Collected data entries ::
☆ ☆ ☆ ☆ ☆ ☆ ☆

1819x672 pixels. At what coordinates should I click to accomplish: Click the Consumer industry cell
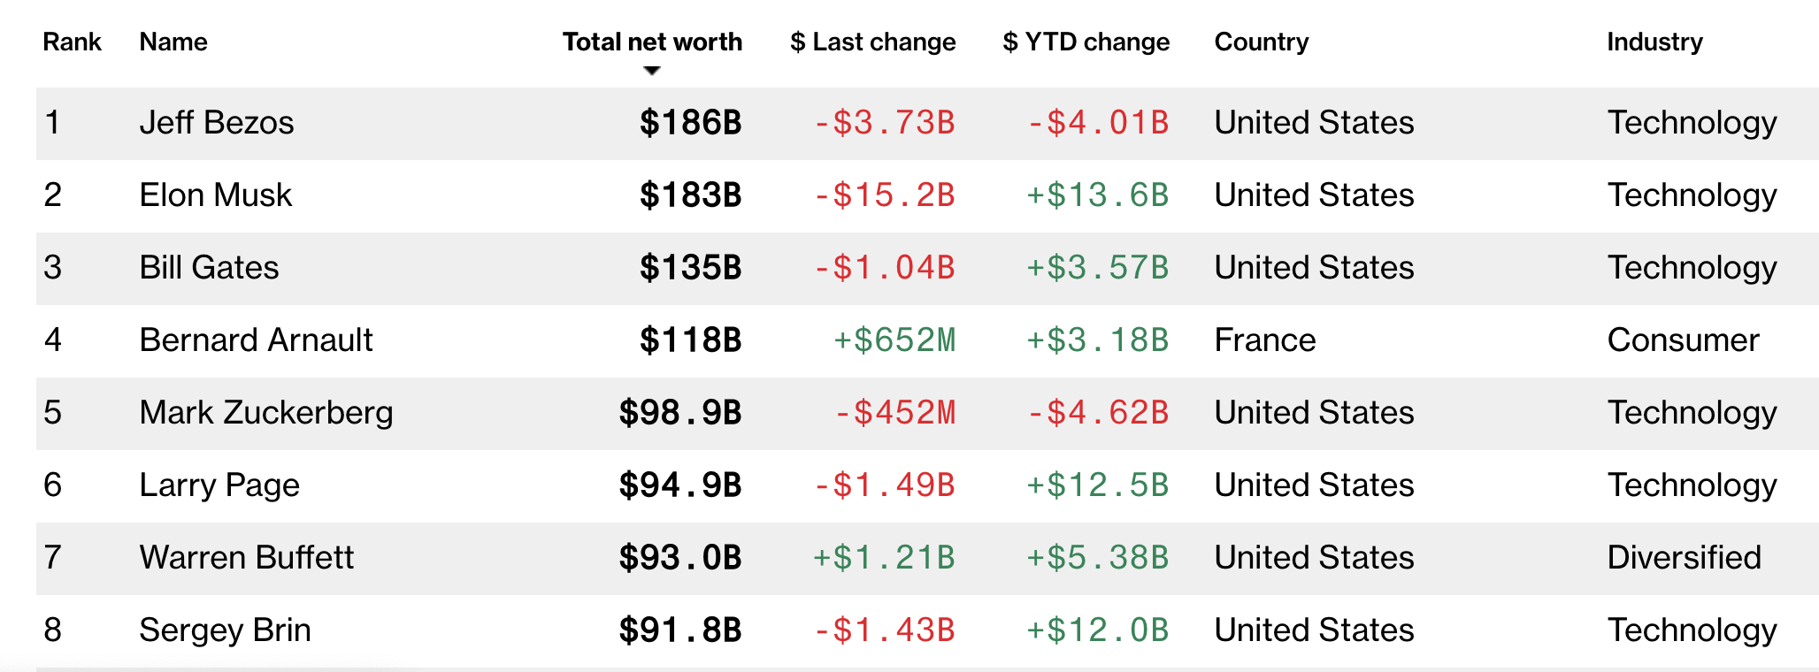coord(1683,340)
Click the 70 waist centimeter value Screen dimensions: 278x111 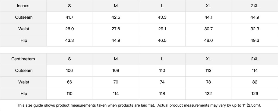(116, 82)
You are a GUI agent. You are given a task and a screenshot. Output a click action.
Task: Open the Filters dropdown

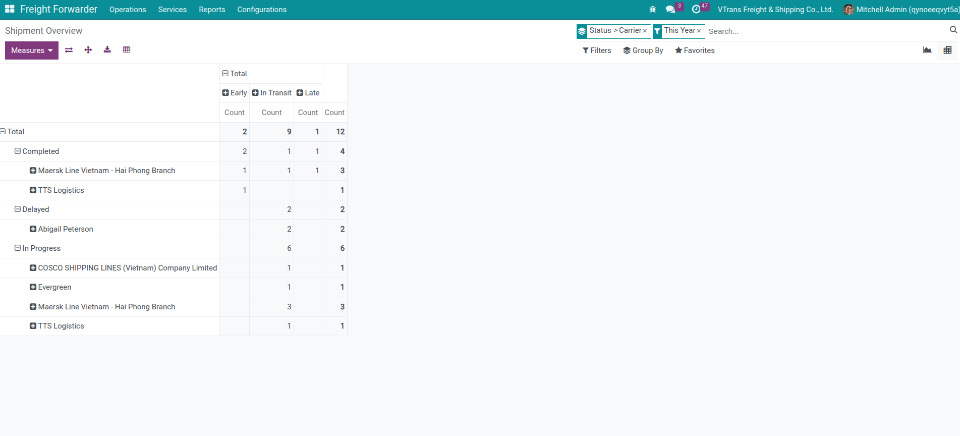[x=597, y=50]
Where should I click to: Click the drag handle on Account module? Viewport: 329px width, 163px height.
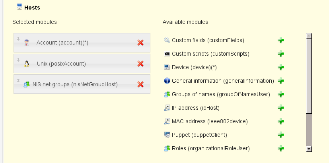18,39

☆ ☆ ☆ ☆ ☆ ☆ ☆

Task objective ::
Please set down only the lines from the one containing "Task: Open the Filters dropdown" through the end of the entries, exactly as they stand, both ends included and with no pictures.

Response area ::
Task: Open the Filters dropdown

[x=597, y=50]
Where should I click to: Click the drag handle on Account module? Viewport: 329px width, 163px height.
18,39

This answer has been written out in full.